EXTRACT TO READ:

Content starts

Background Approximately 15 to 30% of children and adolescents suffer from daily pain persistent over more than 3 months and there is evidence supporting that the prevalence of chronic pain is steadily increasing in this population. Chronic pain is known to have a negative impact on children's development and social behaviour, leading often to severe psychological distress and physical disability. We reviewed medical literature to assess the characteristics and quality of randomized controlled trials (RCTs) on pharmacological and non-pharmacological therapies in chronic and recurrent pain in the paediatric population.

Methods We performed a systematic search of PubMed, Embase and the Cochrane Library up to March 2014. Bibliographies of relevant articles were also hand-searched. We included all RCTs that involved children and adolescents (age 0 to 18 years) and evaluated the use of a pharmacological agent or a non-pharmacological approach in the context of chronic or recurrent pain. The latter was defined as pain persisting for more than 3 months. Methodological quality was evaluated using the Cochrane Risk of Bias Tool. Two reviewers independently assessed studies for inclusion and evaluated methodological quality.

Content ends

TASK SET:
A. In the pediatric chronic pain abstract:
(i) What share of children and adolescents suffer from daily pain persisting over more than 3 months?
(ii) Up to what month and year was the systematic search performed?
(iii) Which tool was used to evaluate methodological quality?
B. Repeat everything in the pediatric chronic pain abstract from "Methods We performed" down to "evaluated methodological quality.".

RECORDS PROVIDED:
Content starts

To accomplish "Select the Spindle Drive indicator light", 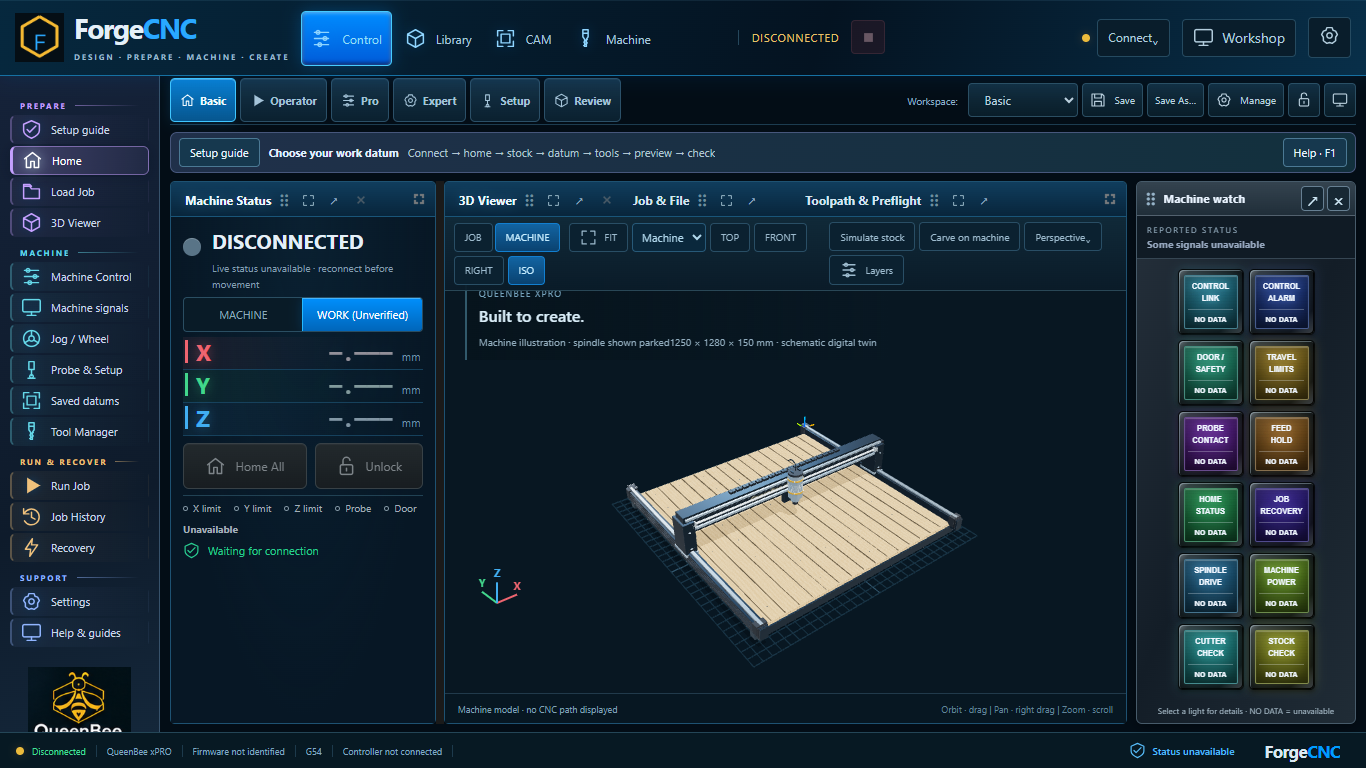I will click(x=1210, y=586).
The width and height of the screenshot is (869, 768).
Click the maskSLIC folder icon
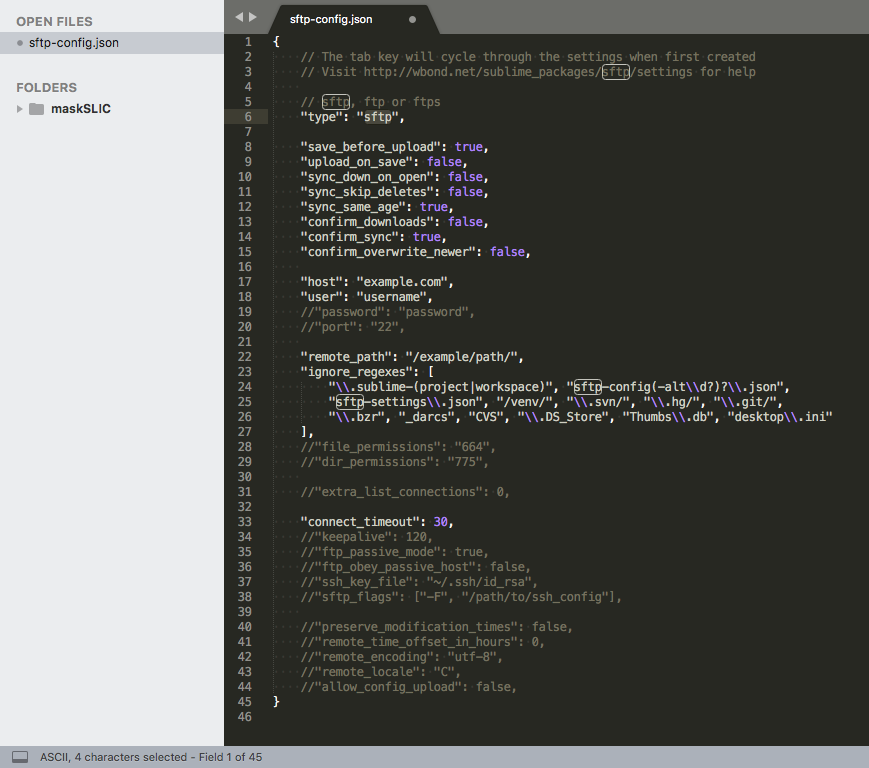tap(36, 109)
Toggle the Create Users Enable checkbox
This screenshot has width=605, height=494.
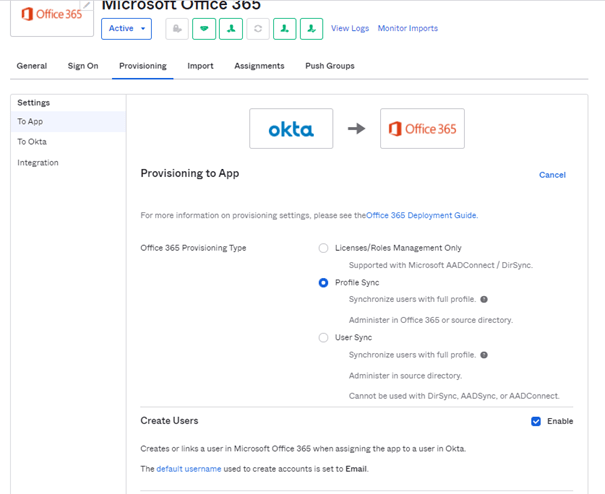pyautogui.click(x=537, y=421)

Content ends
Content starts

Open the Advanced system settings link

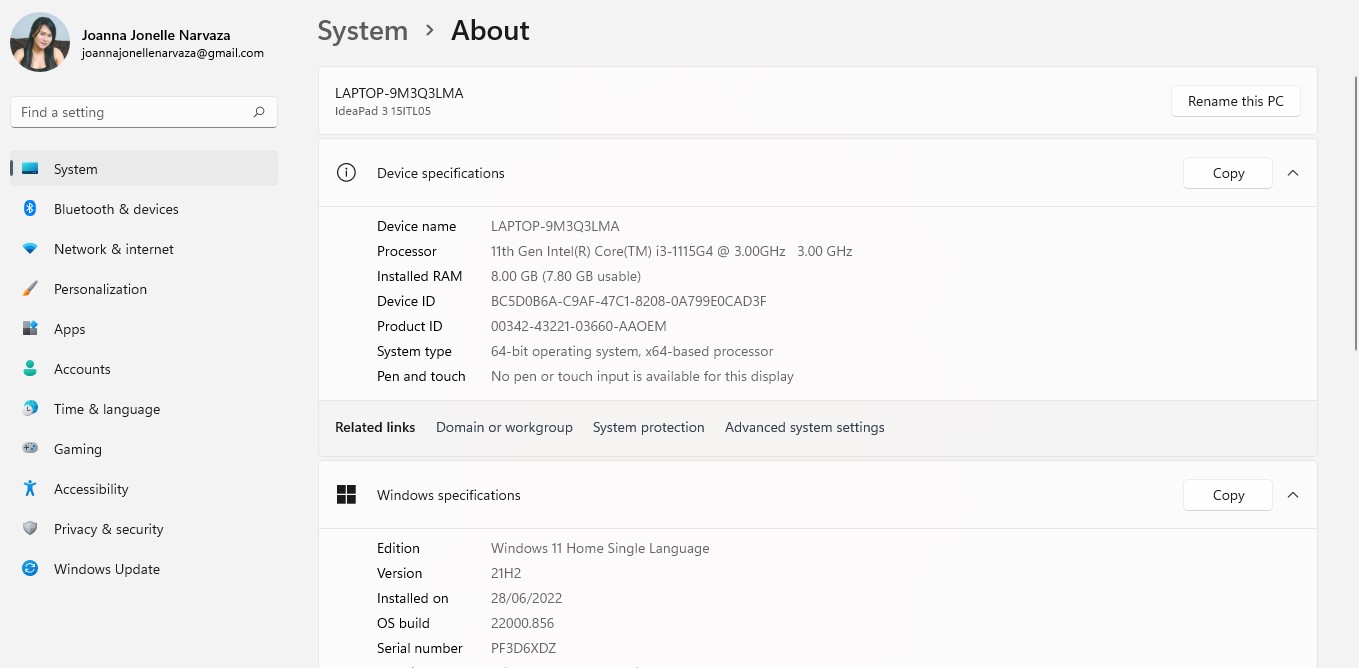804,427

Content ends

RESPONSES PER TASK:
A.
(i) Approximately 15 to 30%
(ii) March 2014
(iii) The Cochrane Risk of Bias Tool

B.
Methods We performed a systematic search of PubMed, Embase and the Cochrane Library up to March 2014. Bibliographies of relevant articles were also hand-searched. We included all RCTs that involved children and adolescents (age 0 to 18 years) and evaluated the use of a pharmacological agent or a non-pharmacological approach in the context of chronic or recurrent pain. The latter was defined as pain persisting for more than 3 months. Methodological quality was evaluated using the Cochrane Risk of Bias Tool. Two reviewers independently assessed studies for inclusion and evaluated methodological quality.